Ever since I can remember, my siblings and I have been planning for our mother's funeral. Not her death, mind you - she's not even sick - but her funeral.

My earliest recollection of seeing a dead person was at my grandfather's wake. At 5 years old, I was too short to see anything. My mother just picked me up and sat me on the top of the casket. I was happy and the relatives didn't blink an eye.

Death was discussed in our home as a fact of life. We were taught not to fear it. We knew that when my mother eventually died, we were not, under any circumstance upon her death, to say she "passed away." "That's silly," she'd insist. "If a person dies, they die."

The thought that of her funeral planning being beyond her control was just too much for my mother. She took over - in advance. She bought funeral insurance. We discussed her printed funeral program as we sat around the kitchen table. The design is now safely stored on disk, to be printed from my sister's computer when the time comes. A burial site was purchased and a tombstone made.

My brother and I visited the site. We judged the placement of the stone and the suitability of location. We assessed the sloping of the ground and pronounced all fine and good. We commemorated the occasion with a toast. It will be nice to have at least one happy memory at the site.

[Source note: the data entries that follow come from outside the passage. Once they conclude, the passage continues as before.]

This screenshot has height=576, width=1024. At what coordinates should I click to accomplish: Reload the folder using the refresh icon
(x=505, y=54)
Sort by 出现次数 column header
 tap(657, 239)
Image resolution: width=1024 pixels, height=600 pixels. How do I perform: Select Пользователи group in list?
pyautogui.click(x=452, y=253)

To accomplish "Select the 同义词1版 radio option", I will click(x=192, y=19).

My mother's response to a manufactured coffin was, "You want how much money for what?" My father, a carpenter by hobby, decided he'd take a stab at it. He enrolled in the adult woodworking class at the local high school. Amid class projects of dressers, bookcases, and headboards sat my mother's casket. I volunteered to make the casket "innards": pillow, mattress, and coverlet. My mother and I had a wonderful time choosing the right material. My mother lay in her solid oak, beautifully handcrafted casket, giving me suggestions and instructions, while I measured her carefully. Since the top of her coffin is not split, she was concerned that no one notice her knees under the coverlet. As I measured, I realized that on the day the casket is used for its true purpose I would be the one to make sure her knees won't show. I am strangely comforted by the idea that there will be one more thing I can do for my mother after she has died.

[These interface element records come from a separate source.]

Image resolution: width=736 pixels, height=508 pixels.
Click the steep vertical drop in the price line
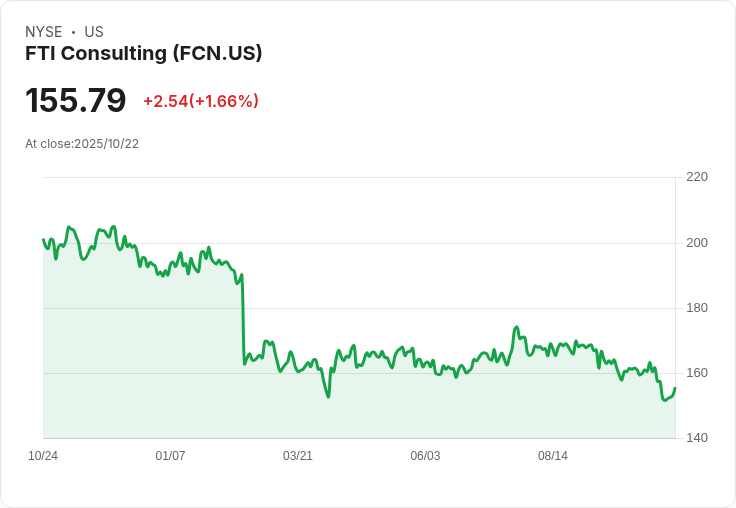[x=243, y=320]
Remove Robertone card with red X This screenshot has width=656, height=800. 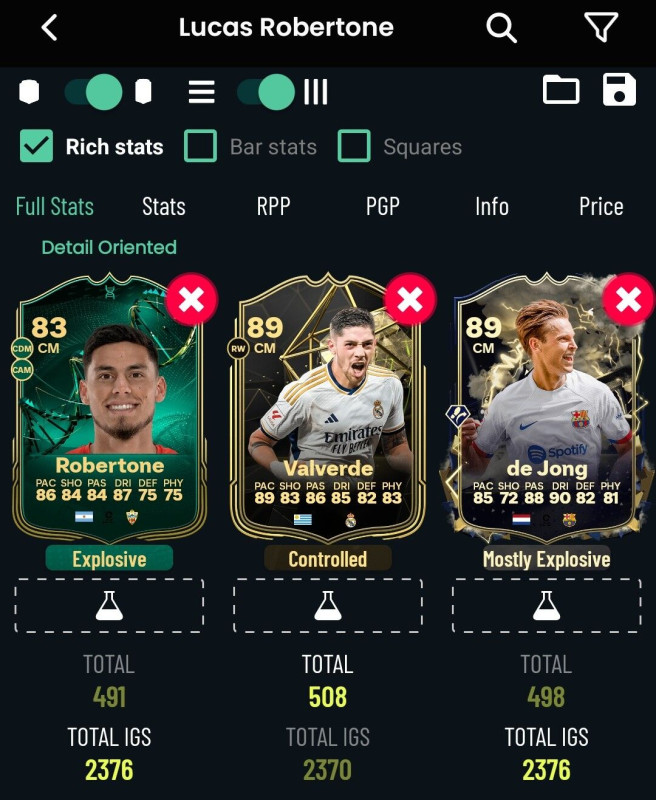(192, 299)
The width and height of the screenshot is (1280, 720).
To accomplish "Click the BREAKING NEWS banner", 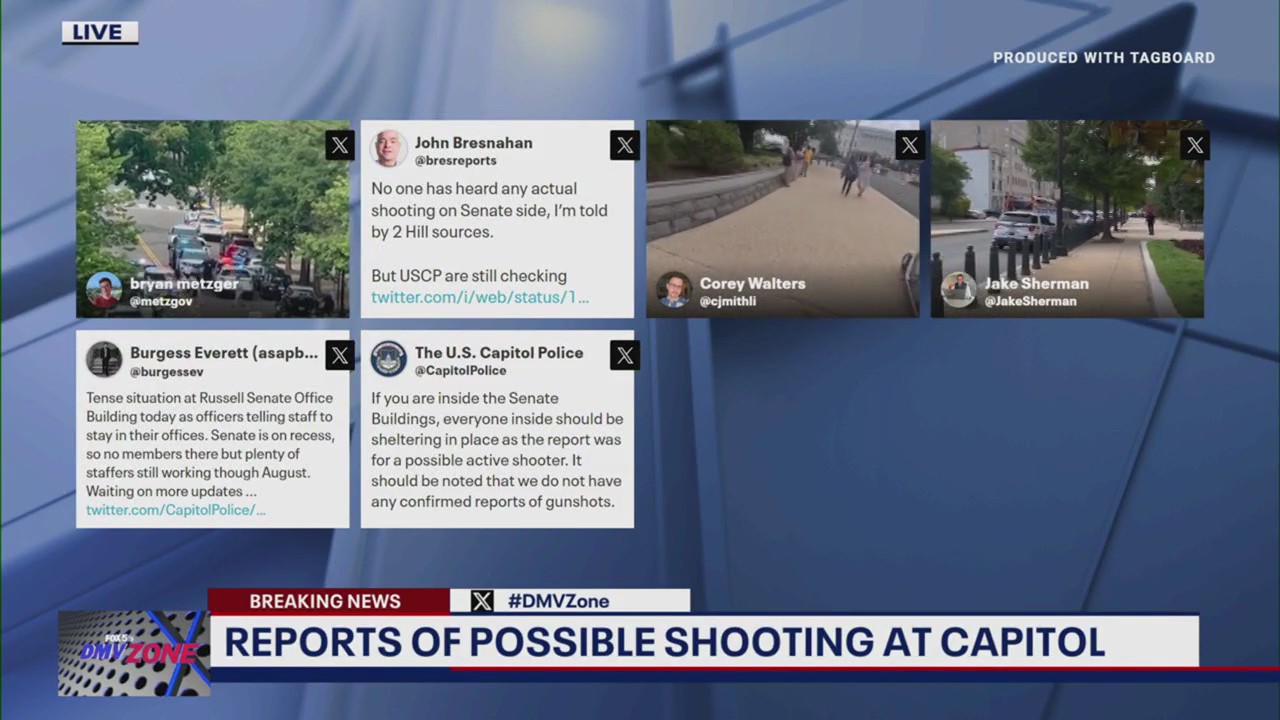I will (x=324, y=601).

My children wanted to see the finished product. "Can we climb inside?" they asked. They did, closely followed by their grandmother. I have the photograph.

Not everyone is comfortable with this. None of the grandchildren will sleep in the "coffin room" alone. One sibling doesn't want anyone to know that there is a casket in my parents' house. Another requested that no names be used in this article, including mine.

My husband, however, has been surprisingly forthcoming with suggestions and recommendations. He offered a piece of land on our acreage for her use, but the burial site was already set. When my mother lamented the cost of a hearse, my husband offered to drive up with our full sized pick-up on burial day and take her remains to the cemetery.

When the casket was completed last spring, the local priest came and blessed it. The event was marked by a quiet celebration attended by a few of my parents' intimate friends and followed by dinner and a toast to the living. The priest admitted that it was his first casket blessing.

Our hope is that the casket won't be used anytime soon. Meanwhile, my father is making his own. He saw a casket recently that had a piece of glass in the lid, like a window, located above the head. "Now, there's a thought," he told me.

And my mother just sent me a note. "I need a pall. How much material do you think we'll need? We have to get this done so I can embroider all of our names on it (10), plus in-laws (eight), plus grandchildren (currently 15). After all, this is something handed down from generation to generation. We can all use it."

My husband went outside and started warming up the pickup truck. Just in case.

Meredith Stanton Vaselaar is a freelance writer from Adrian, Minnesota, who does not have a casket of her own - at the moment.